Des Rivieres De Thalos

Des Rivieres De Thalos

Berger du Caucase

La dominance

La dominance

Le principal problème avec le thème de la hiérarchie de dominance est qu'il se heurte à des problèmes de sémantique et d'abus de langage et, il y a parfois un gouffre entre l'interprétation d'un mot au sens le plus général et son interprétation selon la science qui étudie le comportement animal : l'éthologie.



Pour faire court, par passion pour les animaux non-humains, j'ai vécu dix ans de ma vie en Amazonie immergée dans une nature quasi intacte, avec sa faune indigène.

J'ai aimé observer et étudier ces animaux sauvages ayant l’intelligence de s’adapter à leur milieu, tout le contraire de l'homme qui lui n'y 'arrive pas (dégénérescence ?) et dénature son environnement pour le plier à sa volonté avec les conséquences que l’on connaît.

Le Berger du Caucase m'a tout de suite attirée pour son côté «sauvage» authentique et pour mieux le comprendre j'ai décidé d’entreprendre des études en psychologie canine.

Mais à vrai dire, j'ai vite compris qu'on effleurait le sujet et qu'il n’y avait, à ce moment, aucune étude approfondie et sérieuse sur le comportement du chien. A ce jour, quelques chercheurs diplômés en éthologie et comportements canins confirmés comme James O'Heare, Morgan Spector, Alexandra Semyonova  et bien d’autres  qui se sont penchés sur le sujet plus sérieusement.  J'ai pu constater que j'étais arrivée à la même analyse, qu'il n'y a pas de comportement de dominance interspécifique chez le chien.



Voici un passage fort interèssant extrait du comportementaliste Mr Iannis Maku


« L'homme doit-il être le chef de meute avec son chien ?

Absolument pas.


En milieu intraspécifique, le chien domestique ne vit pas en meute

En milieu intraspécifique, le chien domestique ne vit pas selon une hiérarchie de dominance

En milieu intraspécifique, et en terme de système social, le loup sauvage et le chien domestique ne sont pas soumis aux mêmes besoins et donc aux mêmes nécessités d'organisation.

La question n'est donc pas de savoir si l'homme doit être le chef de meute pour son chien mais plutôt de se demander au nom de quoi il le serait. Et en l'absence d'explication logique et éthologique sur cette nécessité d'organisation sociale entre l'homme et le chien, la réponse est à chercher uniquement dans les croyances et les frustrations de l'homme.

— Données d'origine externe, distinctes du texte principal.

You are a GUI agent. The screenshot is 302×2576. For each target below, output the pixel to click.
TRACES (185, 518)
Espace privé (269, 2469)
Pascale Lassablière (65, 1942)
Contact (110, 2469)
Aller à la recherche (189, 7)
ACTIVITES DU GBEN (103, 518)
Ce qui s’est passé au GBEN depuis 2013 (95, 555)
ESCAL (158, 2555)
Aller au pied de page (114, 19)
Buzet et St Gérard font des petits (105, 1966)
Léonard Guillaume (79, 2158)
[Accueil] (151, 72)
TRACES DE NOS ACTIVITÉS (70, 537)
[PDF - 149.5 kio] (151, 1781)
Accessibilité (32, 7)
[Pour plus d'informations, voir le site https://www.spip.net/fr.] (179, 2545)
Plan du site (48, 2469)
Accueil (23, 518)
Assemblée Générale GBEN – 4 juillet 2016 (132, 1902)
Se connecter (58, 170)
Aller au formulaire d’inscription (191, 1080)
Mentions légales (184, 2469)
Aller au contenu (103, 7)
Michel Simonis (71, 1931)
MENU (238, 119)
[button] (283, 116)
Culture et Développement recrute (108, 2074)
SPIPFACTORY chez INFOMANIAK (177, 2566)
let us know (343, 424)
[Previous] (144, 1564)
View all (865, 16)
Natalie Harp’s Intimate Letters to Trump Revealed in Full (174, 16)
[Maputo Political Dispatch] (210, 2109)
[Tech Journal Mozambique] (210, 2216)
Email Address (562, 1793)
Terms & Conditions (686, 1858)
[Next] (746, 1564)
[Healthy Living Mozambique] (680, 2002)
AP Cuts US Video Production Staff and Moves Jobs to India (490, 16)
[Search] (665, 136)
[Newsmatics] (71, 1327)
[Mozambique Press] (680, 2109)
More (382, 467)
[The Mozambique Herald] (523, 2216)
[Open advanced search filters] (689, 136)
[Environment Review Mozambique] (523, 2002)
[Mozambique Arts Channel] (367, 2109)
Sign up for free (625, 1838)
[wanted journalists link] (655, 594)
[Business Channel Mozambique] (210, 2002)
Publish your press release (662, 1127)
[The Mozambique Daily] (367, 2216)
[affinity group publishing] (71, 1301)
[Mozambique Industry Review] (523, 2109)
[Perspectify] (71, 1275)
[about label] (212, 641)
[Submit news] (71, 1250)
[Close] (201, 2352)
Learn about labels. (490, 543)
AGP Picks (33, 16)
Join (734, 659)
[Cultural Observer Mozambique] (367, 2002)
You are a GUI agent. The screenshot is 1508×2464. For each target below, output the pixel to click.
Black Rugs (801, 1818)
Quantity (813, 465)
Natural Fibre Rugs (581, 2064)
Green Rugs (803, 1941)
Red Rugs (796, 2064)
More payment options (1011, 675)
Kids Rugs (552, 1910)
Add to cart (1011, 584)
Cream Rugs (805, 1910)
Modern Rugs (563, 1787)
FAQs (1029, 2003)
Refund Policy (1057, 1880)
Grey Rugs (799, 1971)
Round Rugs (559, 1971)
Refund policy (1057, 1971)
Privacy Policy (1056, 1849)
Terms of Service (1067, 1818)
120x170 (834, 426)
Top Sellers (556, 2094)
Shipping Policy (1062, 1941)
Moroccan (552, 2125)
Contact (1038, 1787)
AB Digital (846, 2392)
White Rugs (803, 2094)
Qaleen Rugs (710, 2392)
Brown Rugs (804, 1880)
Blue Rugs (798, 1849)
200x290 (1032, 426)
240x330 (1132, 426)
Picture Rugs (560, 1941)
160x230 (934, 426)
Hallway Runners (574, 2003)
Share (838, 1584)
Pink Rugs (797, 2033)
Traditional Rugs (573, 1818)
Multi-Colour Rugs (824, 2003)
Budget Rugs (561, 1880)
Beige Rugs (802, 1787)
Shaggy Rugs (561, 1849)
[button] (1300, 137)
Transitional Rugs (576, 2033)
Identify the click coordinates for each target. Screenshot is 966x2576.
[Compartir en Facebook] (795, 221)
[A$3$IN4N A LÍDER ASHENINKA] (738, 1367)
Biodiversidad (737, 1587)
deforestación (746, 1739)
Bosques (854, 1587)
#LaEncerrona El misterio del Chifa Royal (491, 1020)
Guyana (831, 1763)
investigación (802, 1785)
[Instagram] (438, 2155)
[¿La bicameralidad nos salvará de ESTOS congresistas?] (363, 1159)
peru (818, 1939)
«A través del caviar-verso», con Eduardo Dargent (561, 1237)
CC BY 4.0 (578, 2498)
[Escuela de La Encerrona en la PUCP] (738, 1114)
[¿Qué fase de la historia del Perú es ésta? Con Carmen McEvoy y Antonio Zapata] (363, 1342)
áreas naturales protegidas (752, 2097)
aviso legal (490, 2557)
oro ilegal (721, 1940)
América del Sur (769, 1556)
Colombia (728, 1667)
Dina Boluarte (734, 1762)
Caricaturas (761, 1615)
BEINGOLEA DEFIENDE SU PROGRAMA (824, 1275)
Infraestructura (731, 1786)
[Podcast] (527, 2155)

J'aurais d'ailleurs tendance à insister sur ce terme homme ; pas au sens large mais bien au sens sexué. Car de fait, cette croyance et son application en matière de relation avec le chien est bien une propension masculine plutôt que féminine. Je le dis en étant d'autant plus à l'aise que je suis un homme et qu'il m'est arrivé de croire en cette théorie, il y a longtemps. Mais que les messieurs se rassurent, on peut aussi observer chez les femmes une certaine propension à d'autres comportements tout aussi condamnables. »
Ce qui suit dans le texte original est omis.